TASK TO COMPLETE: Collect every line in the data below that contains the word "accomplish". Case counts, so match capital and lowercase letters.

-- START PROVIDED RECORDS --

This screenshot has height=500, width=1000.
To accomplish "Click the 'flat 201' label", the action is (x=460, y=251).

-- END PROVIDED RECORDS --
-- START PROVIDED RECORDS --

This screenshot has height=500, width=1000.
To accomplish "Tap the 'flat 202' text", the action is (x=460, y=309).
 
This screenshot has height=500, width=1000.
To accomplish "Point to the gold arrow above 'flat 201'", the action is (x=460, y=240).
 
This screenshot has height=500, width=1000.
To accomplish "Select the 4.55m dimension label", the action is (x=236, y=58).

-- END PROVIDED RECORDS --

ANSWER:
To accomplish "Click the 'flat 201' label", the action is (x=460, y=251).
To accomplish "Tap the 'flat 202' text", the action is (x=460, y=309).
To accomplish "Point to the gold arrow above 'flat 201'", the action is (x=460, y=240).
To accomplish "Select the 4.55m dimension label", the action is (x=236, y=58).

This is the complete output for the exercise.